My friend, Maya Rodale, drops by to talk about: Life in London
There’s nothing like living in a place to really know it intimately, and thus to write about it authentically. Since actually visiting Regency London is out of the question, the next best thing is living in London. I was lucky to get to do that.
Thanks to my graduate school program, I was able to spend 8 weeks in London on an independent research project. Topic: romance fiction, of course. As I was reading early 1800’s gothic romances and other novels, along with conduct guides and things like “letters from a duchess to a young lady.” I was, as a writer is wont to do, making up stories that incorporated everything I was learning and experiencing.
The books became my Writing Girl Series, featuring women that write for the Regency London’s most popular and gossipy newspaper, The London Weekly. The heroes are the dukes and earls we know and love. Being a writing girl living in London, I incorporated some of my experiences into the novels. For example…

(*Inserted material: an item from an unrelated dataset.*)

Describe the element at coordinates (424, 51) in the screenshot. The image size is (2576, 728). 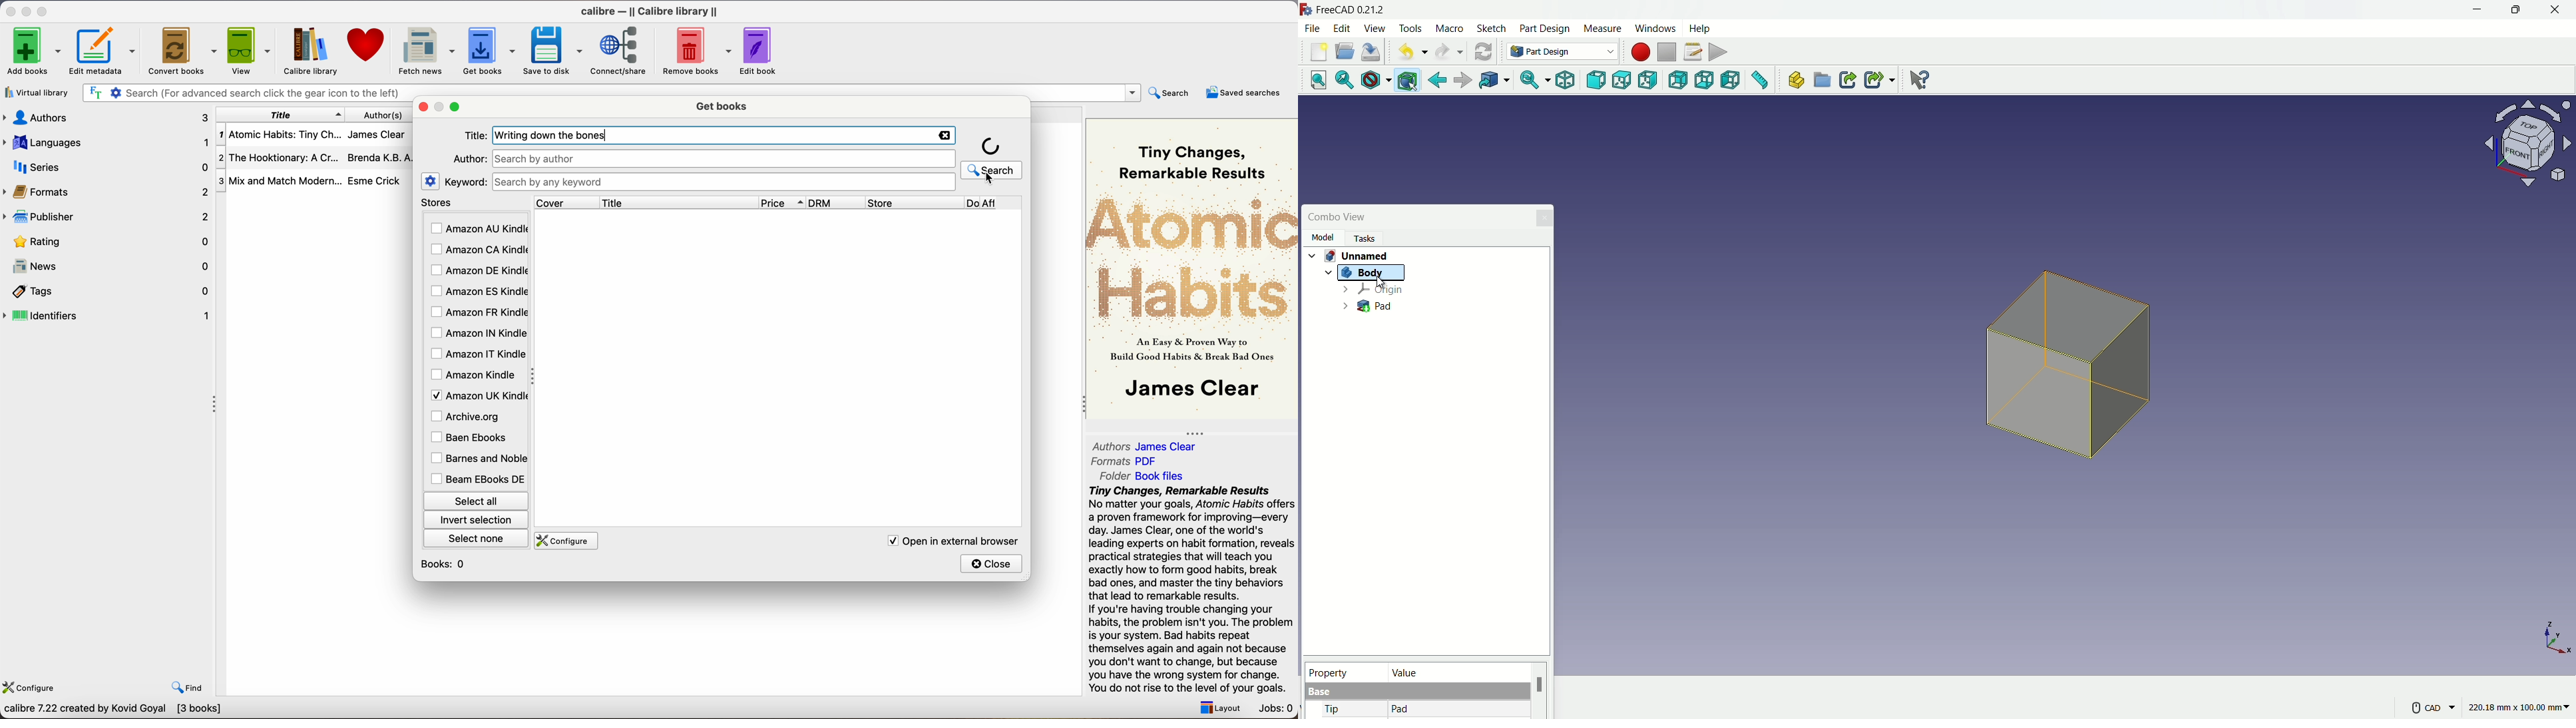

1. Walking, everywhere! The tube is expensive, so are cabs, and I was a grad student/romance author, two notoriously impoverished categories. Walking was the way to go. It seemed like I nearly got hit by a vehicle every time I tried to cross the street (they drive on the wrong side over there). This also happens to my heroine Miss Sophie Harlow, but then she is saved by The Duke of Hamilton and Brandon.
2. Gold, everywhere. Everywhere! The gold chandeliers, the massive ornately carved, gold leaf picture frames hanging on damask wallpaper, which then has gold detailing on the moldings and then on the ceiling! And then all the silver just to liven things up, and more gold on the furniture and in the fabrics and for lord’s sake I never thought I would be sick of gold but it happened. I think I was too traumatized by this for it to make an appearance in the book.
3. Newspapers. I did live across the street from the offices of The Guardian, but it’s the gossipy, frivolous, decidedly not serious newspapers I’m interested in. Whether I needed to or not, I always went out at the end of the workday and walked down to the subway to pick up my free copy of the totally trashy newspapers handed out free.
I also spent a lot of time at the Colindale Newspaper Library reading actual newspapers from the 1820’s. Some lasted for decades, others for a month. They had titles like Town Talk, The Age, John Bull, Cobbit’s Weekly Register and they were all delightful. The sheets are long, totally flat, yellow with age, the print is tiny and they have that faint musty book smell.
4. British men. I’m marrying one, which I think is all I need to say on that. A Groom Of My Own—funny, that!
Thanks to Maya for sharing! Her new book, A Groom of My Own, comes out June 29th.